To make a water-based ink in which the carbon nanotubes don’t clump together and spread evenly on a surface, a surfactant similar to detergent is added. The resulting ink, however, does not create a layer of carbon nanotubes dense enough for a high current of electrons to travel across.

“You want the carbon nanotubes to look like al dente spaghetti strewn down on a flat surface,” said Franklin. “But with a water-based ink, they look more like they’ve been taken one by one and tossed on a wall to check for doneness. If we were using chemicals, we could just print multiple passes again and again until there were enough nanotubes. But water doesn’t work that way. We could do it 100 times and there’d still be the same density as the first time.”

This is because the surfactant used to keep the carbon nanotubes from clumping also prevents additional layers from adhering to the first. In a traditional manufacturing process, these surfactants would be removed using either very high temperatures, which takes a lot of energy, or harsh chemicals, which can pose human and environmental health risks. Franklin and his group wanted to avoid both.

In the paper, Franklin and his group develop a cyclical process in which the device is rinsed with water, dried in relatively low heat, and printed on again. When the amount of surfactant used in the ink is also tuned down, the researchers show that their inks and processes can create fully functional, fully recyclable, fully water-based transistors.

Compared to a resistor or capacitor, a transistor is a relatively complex computer component used in devices such as power control or logic circuits and sensors. Franklin explains that, by demonstrating a transistor first, he hopes to signal to the rest of the field that there is a viable path toward making some electronics manufacturing processes much more environmentally friendly.

Franklin has already proven that nearly 100% of the carbon nanotubes and graphene used in printing can be recovered and reused in the same process, losing very little of the substances or their performance viability. Because nanocellulose is made from wood, it can simply be recycled or biodegraded like paper. And while the process does use a lot of water, it’s not nearly as much as what is required to deal with the toxic chemicals used in traditional fabrication methods.

According to a United Nations estimate, less than a quarter of the millions of pounds of electronics thrown away each year are recycled. And the problem is only going to get worse as the world eventually upgrades to 6G devices and the Internet of Things (IoT) continues to expand.
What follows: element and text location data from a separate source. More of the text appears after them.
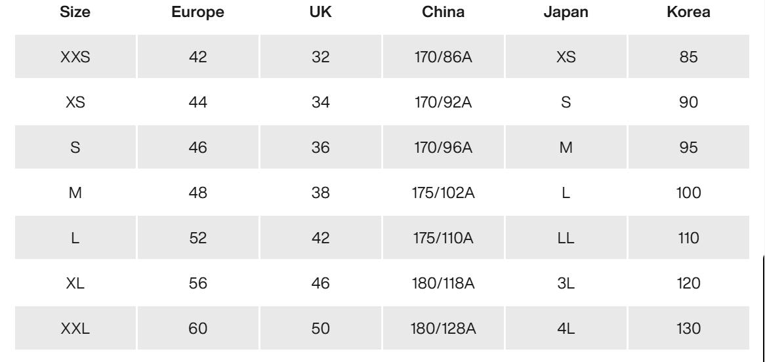Click the Korea column header
This screenshot has width=765, height=362.
tap(688, 12)
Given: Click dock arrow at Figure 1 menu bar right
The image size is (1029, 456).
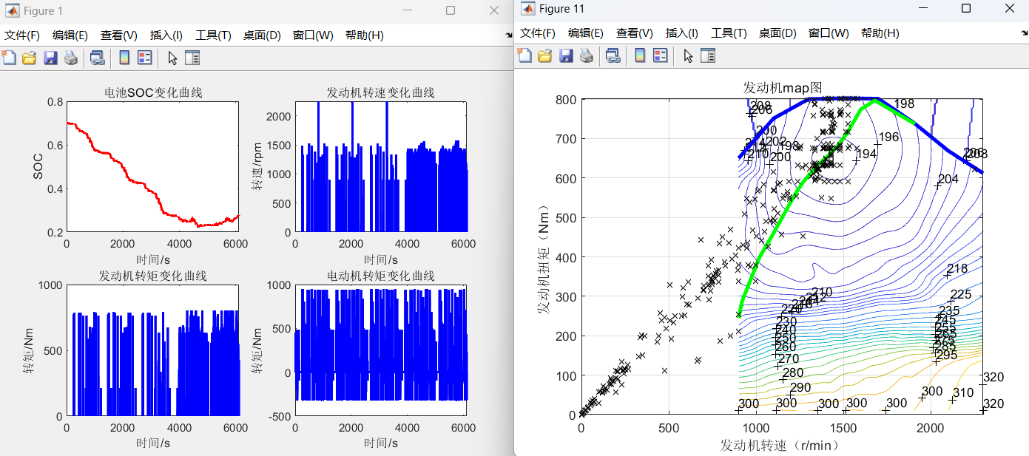Looking at the screenshot, I should (x=508, y=35).
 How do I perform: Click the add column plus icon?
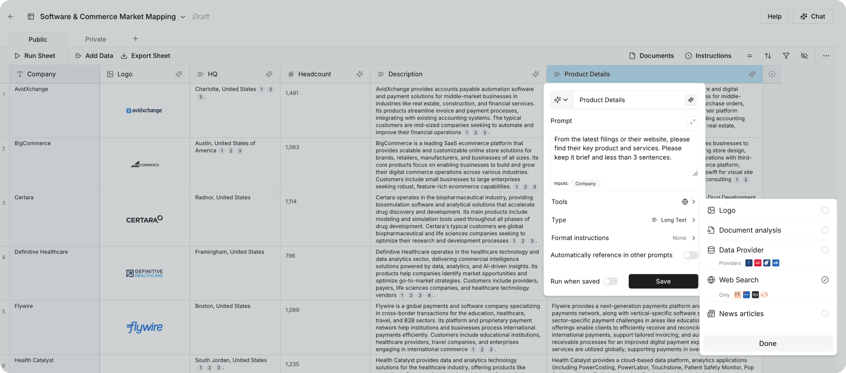point(772,74)
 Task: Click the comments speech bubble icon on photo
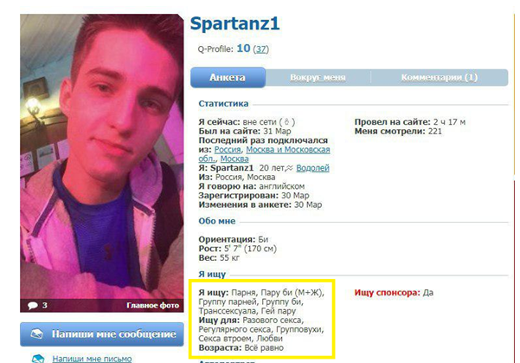(x=33, y=305)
So any dent that could be made in this growing mountain of electronic trash is important to pursue.

While more work needs to be done, Franklin says the approach could be used in the manufacturing of other electronic components like the screens and displays that are now ubiquitous to society. Every electronic display has a backplane of thin-film transistors similar to what is demonstrated in the paper. The current fabrication technology is high-energy and relies on hazardous chemicals as well as toxic gases. The entire industry has been flagged for immediate attention by the US Environmental Protection Agency.
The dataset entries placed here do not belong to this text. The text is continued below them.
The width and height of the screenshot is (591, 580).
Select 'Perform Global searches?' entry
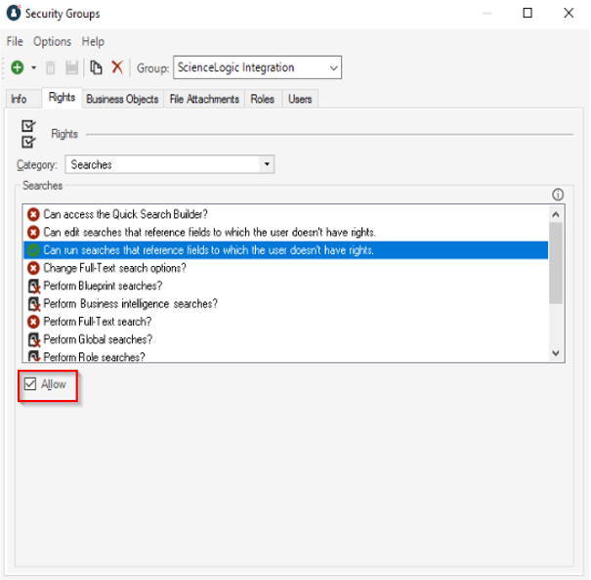point(98,339)
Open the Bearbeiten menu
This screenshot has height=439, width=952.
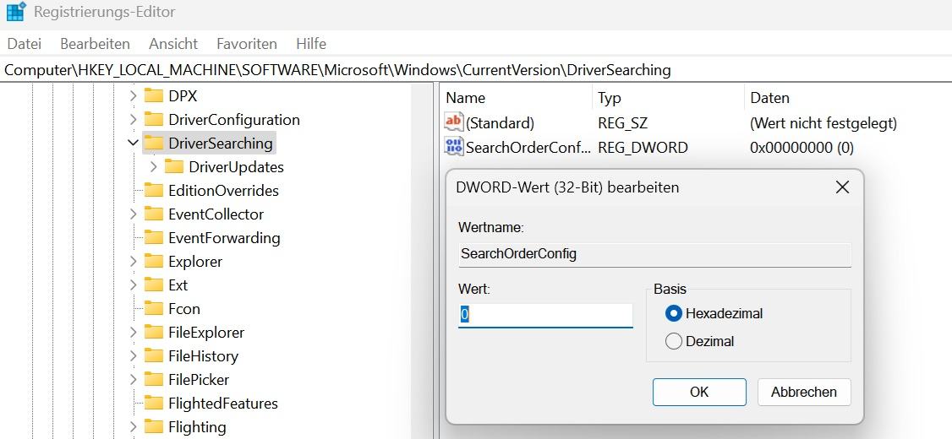click(x=96, y=44)
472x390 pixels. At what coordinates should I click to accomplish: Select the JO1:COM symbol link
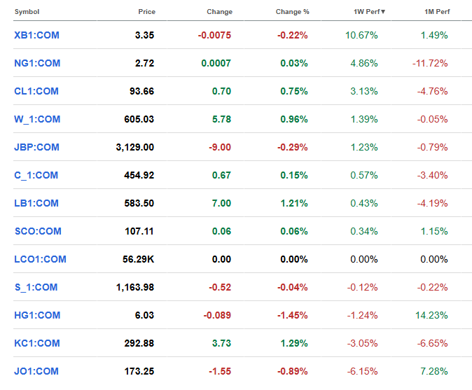click(36, 371)
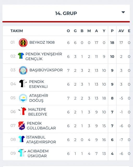Open the ATAŞEHİR DOĞUŞ team name
133x167 pixels.
(39, 98)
“The performance of our thin-film transistors doesn’t match the best currently being manufactured, but they’re competitive enough to show the research community that we should all be doing more work to make these processes more environmentally friendly,” Franklin said.

Reference: “All-Carbon Thin-Film Transistors Using Water-Only Printing” by Shiheng Lu, Brittany N. Smith, Hope Meikle, Michael J. Therien and Aaron D. Franklin, 28 February 2023, Nano Letters.
DOI: 10.1021/acs.nanolett.2c04196

The study was funded by the National Institutes of Health, the Air Force Office of Scientific Research, and the National Science Foundation.